La Déclaration de Genève a été adoptée dans la ville suisse du même nom par l’Assemblée générale de l’Association médicale mondiale en septembre 1948. Elle est basée sur l’antique serment d’Hippocrate. En voici un extrait:
“Au moment d’être admis membre du corps médical: Je m’engage solennellement à consacrer ma vie au service de l’humanité. (...) J’exercerai ma profession avec conscience et dignité. (...) Je conserverai le plus grand respect pour la vie humaine, à compter de la conception; même sous la menace, je n’utiliserai pas mes connaissances médicales à l’encontre des lois de l’humanité.”
Comment les médecins interprètent-ils ce serment? Les déclarations suivantes reflètent deux interprétations contradictoires. Laquelle partagez-vous?
DOCTEUR I. M.
“Je ne peux jamais regarder sans répulsion les tissus que j’ai retirés en pratiquant une interruption de grossesse. C’est peut-être une masse gélatineuse, mais, après tout, c’est une vie humaine que j’ai détruite.”
DOCTEUR V. A.
“Je ne pense pas que l’avortement soit condamnable à quelque moment que ce soit. Tant qu’un être est complètement dépendant de sa mère, il n’est pas une personne.”
[Encadré, page 11]
Techniques abortives
Pour la mère, les dangers liés à un avortement sont directement fonction de l’âge du fœtus.
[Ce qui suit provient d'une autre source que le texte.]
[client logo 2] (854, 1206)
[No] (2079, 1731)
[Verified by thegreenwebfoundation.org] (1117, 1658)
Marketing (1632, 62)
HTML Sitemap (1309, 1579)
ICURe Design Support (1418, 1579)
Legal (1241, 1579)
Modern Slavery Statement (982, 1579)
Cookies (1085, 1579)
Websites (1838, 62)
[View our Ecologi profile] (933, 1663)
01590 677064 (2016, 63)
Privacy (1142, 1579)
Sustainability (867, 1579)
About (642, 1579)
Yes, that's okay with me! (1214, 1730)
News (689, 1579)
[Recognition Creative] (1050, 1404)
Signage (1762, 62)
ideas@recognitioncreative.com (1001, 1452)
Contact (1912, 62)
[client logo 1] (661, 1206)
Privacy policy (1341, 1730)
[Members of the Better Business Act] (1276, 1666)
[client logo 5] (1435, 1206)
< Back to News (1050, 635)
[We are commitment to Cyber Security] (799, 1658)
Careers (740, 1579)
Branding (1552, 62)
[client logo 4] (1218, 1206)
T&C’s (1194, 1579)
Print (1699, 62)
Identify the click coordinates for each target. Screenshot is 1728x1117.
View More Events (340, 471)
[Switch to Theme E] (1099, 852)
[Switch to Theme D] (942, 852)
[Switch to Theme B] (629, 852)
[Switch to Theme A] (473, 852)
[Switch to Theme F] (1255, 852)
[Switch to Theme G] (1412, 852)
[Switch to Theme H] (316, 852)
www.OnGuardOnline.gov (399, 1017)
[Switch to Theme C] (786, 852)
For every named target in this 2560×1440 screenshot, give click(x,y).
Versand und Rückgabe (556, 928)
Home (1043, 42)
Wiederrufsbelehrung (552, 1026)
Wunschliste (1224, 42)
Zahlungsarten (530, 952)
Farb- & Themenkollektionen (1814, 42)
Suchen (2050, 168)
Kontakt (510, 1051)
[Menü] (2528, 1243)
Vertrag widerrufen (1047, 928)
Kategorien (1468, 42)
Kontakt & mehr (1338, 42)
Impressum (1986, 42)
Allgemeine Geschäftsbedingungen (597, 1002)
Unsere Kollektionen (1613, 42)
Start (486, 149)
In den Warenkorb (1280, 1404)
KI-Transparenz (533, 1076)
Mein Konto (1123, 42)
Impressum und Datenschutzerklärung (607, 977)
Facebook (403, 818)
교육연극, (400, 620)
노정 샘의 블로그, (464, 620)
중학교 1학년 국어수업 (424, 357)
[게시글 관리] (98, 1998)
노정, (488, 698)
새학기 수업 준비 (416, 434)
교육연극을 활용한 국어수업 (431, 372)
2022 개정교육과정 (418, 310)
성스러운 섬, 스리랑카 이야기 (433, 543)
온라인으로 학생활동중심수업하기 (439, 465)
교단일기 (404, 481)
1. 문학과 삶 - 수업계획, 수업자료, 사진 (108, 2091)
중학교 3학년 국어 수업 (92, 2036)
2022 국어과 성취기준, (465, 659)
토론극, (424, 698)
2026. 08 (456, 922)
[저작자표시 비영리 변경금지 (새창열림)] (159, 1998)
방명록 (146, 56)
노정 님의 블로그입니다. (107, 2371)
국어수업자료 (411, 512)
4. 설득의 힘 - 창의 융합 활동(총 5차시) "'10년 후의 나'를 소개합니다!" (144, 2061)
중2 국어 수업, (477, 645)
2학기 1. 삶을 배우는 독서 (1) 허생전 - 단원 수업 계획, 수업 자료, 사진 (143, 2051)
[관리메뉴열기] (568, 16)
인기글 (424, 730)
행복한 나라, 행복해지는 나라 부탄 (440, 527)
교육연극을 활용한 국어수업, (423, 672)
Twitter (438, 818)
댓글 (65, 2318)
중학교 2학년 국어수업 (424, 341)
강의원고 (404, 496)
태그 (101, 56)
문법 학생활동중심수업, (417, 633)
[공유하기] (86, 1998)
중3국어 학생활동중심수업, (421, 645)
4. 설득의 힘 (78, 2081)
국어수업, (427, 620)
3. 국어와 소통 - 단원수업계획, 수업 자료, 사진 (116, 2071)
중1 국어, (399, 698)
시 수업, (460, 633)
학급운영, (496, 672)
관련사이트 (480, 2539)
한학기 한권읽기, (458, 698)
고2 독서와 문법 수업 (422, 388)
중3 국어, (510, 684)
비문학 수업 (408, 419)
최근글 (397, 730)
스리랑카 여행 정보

Ils ne doivent pas être sous-estimés.
Pendant le premier trimestre de la grossesse, en général on extrait l’embryon au moyen d’une pompe aspirante. L’intervention, très rapide, est le plus souvent pratiquée dans une clinique. Durant le deuxième trimestre, l’injection d’une solution abortive figure parmi les méthodes les plus utilisées. Une courte hospitalisation est alors nécessaire. Au cours du troisième trimestre, il faut pratiquer une opération importante, une hystérotomie par exempleb.
[Note de l’encadré]
b L’hystérotomie est l’opération qui consiste à inciser l’utérus, ou matrice, pour en retirer l’enfant en formation. À ne pas confondre avec l’hystérectomie, l’ablation de l’utérus lui-même.
[Illustration, page 8]
On peut maintenant sauver des prématurés grâce aux techniques médicales de pointe.
[Crédit photographique]
Justitz/Zefa/H. Armstrong Roberts
[Illustration, page 10]
Beaucoup ne prêtent pas sérieusement attention aux sentiments du père de l’enfant.
[Illustration, page 12]
Les conséquences d’un avortement sont parfois catastrophiques sur les plans affectif et mental.